▶ [Extracted information]
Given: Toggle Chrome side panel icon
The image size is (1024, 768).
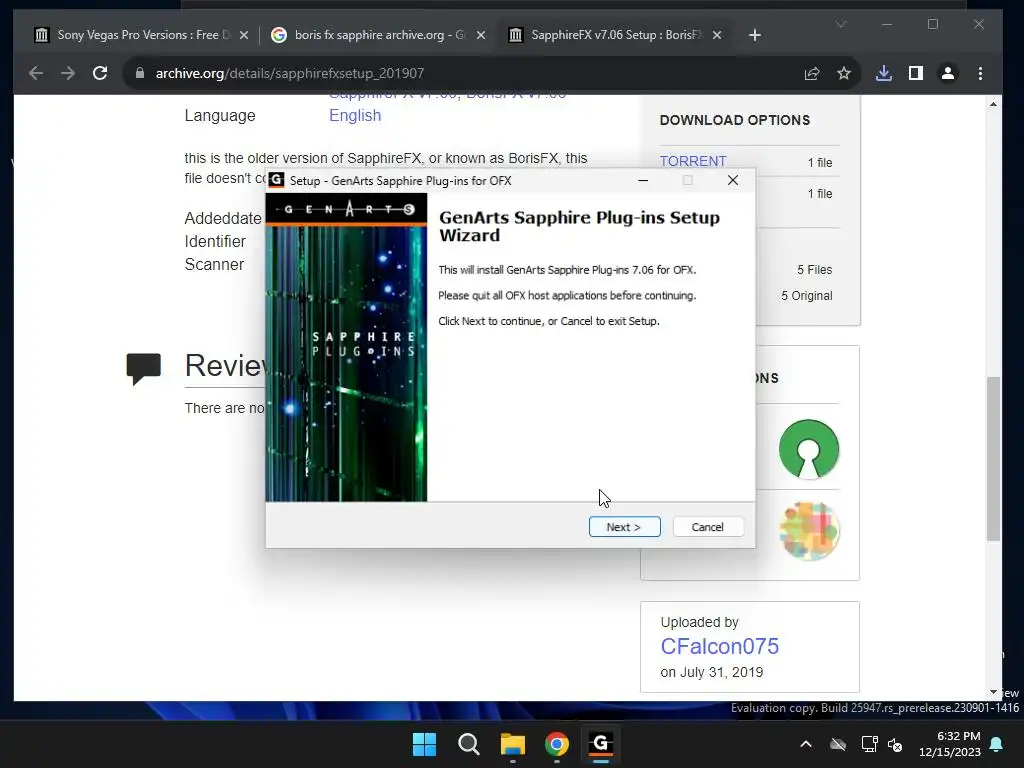Looking at the screenshot, I should [x=916, y=73].
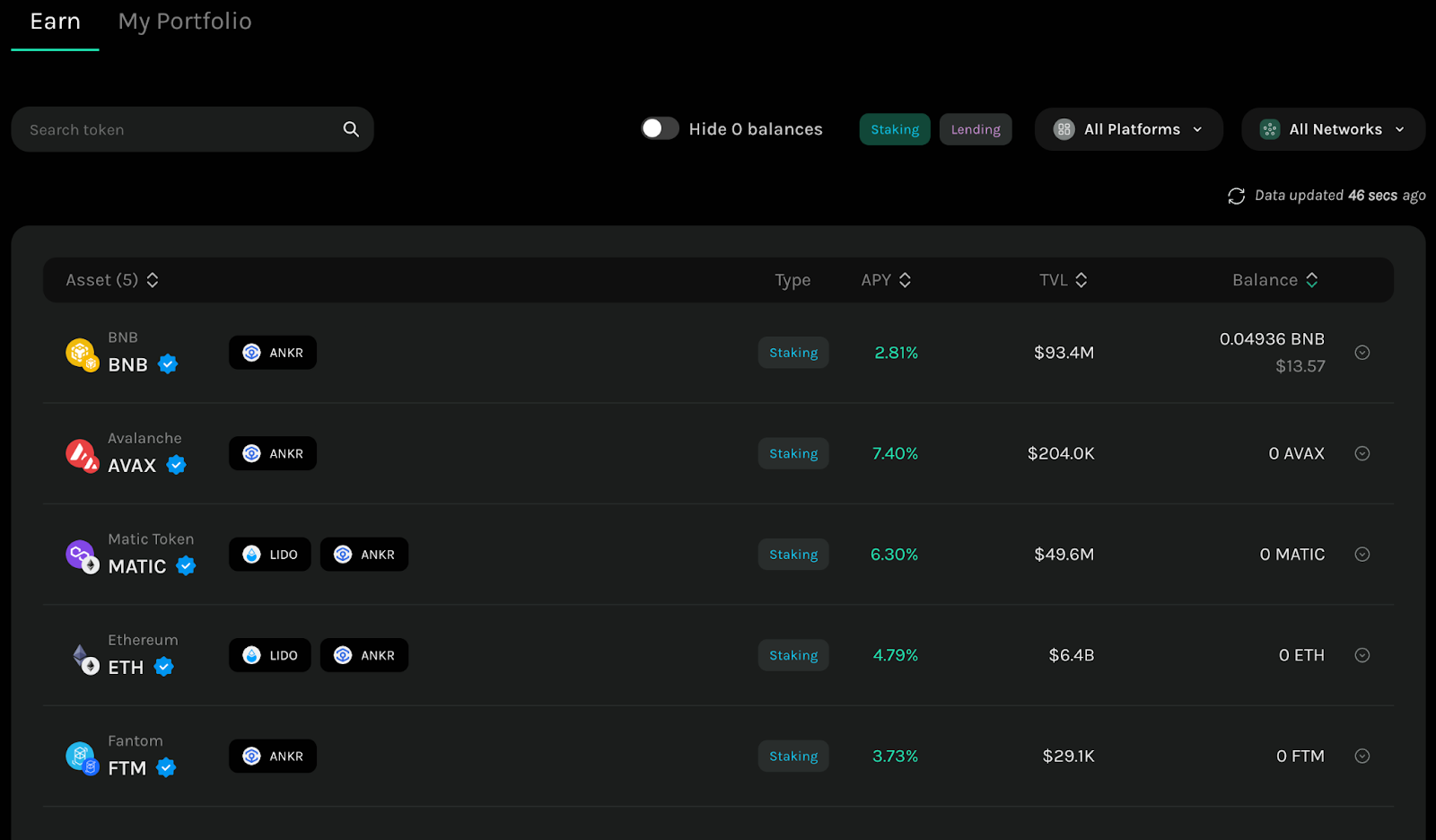The width and height of the screenshot is (1436, 840).
Task: Toggle the Staking filter chip
Action: (895, 129)
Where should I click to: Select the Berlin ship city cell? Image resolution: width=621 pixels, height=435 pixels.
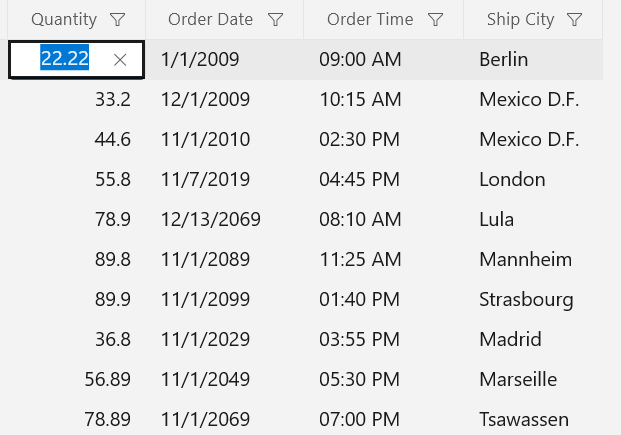[503, 60]
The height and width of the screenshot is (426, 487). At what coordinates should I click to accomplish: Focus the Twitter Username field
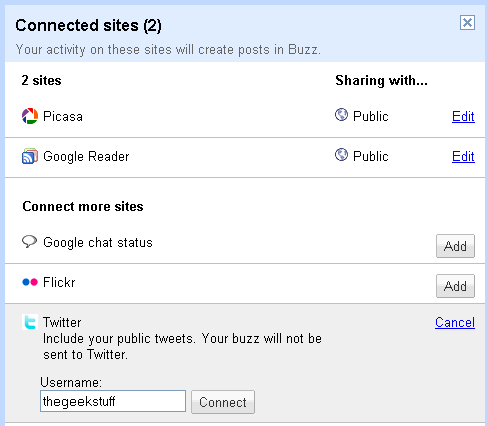tap(113, 401)
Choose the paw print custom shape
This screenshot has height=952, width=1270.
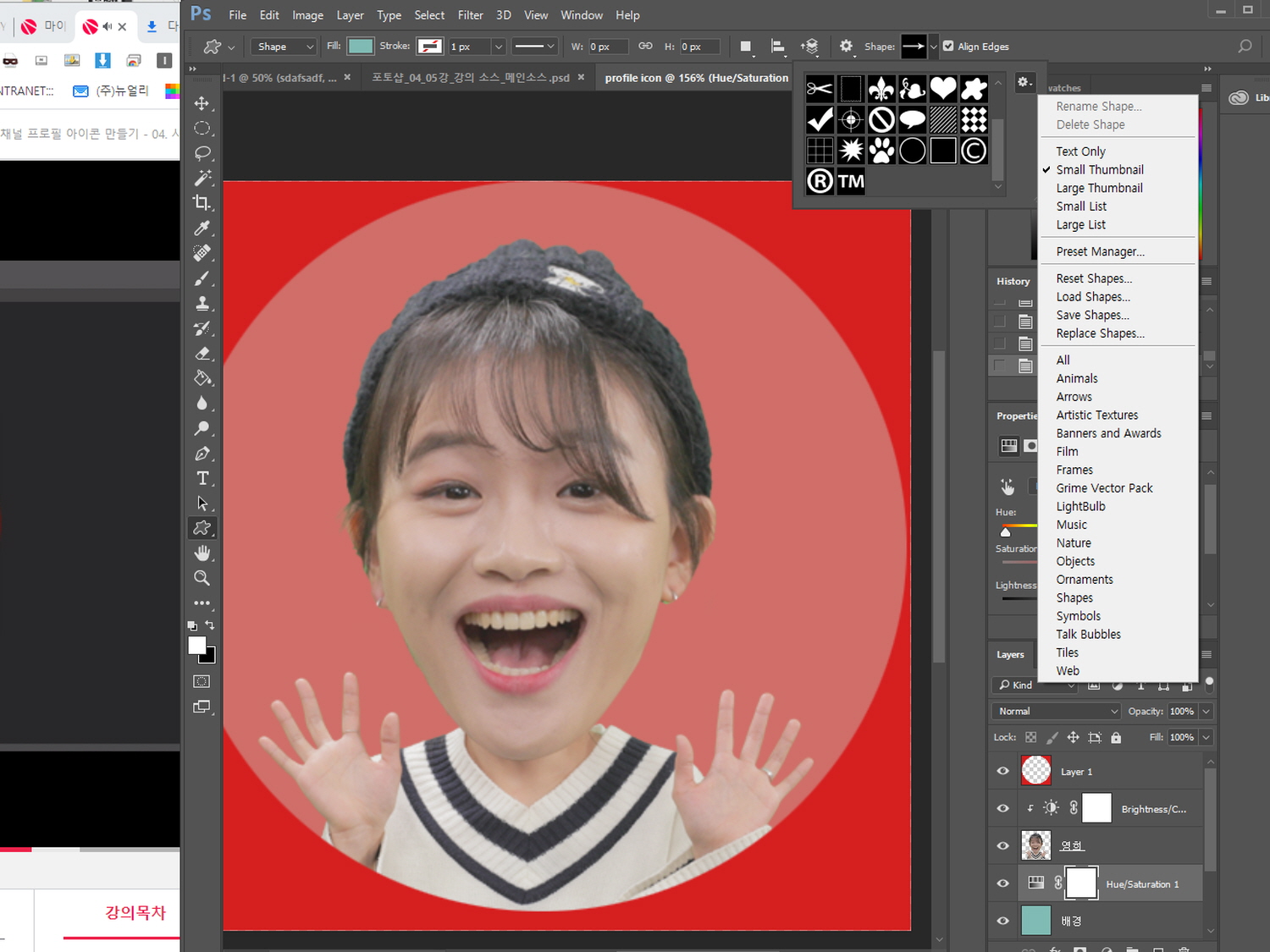tap(881, 151)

▶ [Task statement]
Copy all the records above word for word, omitting the pictures.

▶ [Completed exercise]
Given: Toggle Chrome side panel icon
The image size is (1024, 768).
Looking at the screenshot, I should [x=916, y=73].
The width and height of the screenshot is (1436, 840).
Task: Toggle the Staking filter chip
Action: (895, 129)
Where should I click to: Select the Berlin ship city cell? Image resolution: width=621 pixels, height=435 pixels.
[503, 60]
The height and width of the screenshot is (426, 487). At what coordinates should I click to accomplish: Focus the Twitter Username field
tap(113, 401)
Choose the paw print custom shape
This screenshot has height=952, width=1270.
tap(881, 151)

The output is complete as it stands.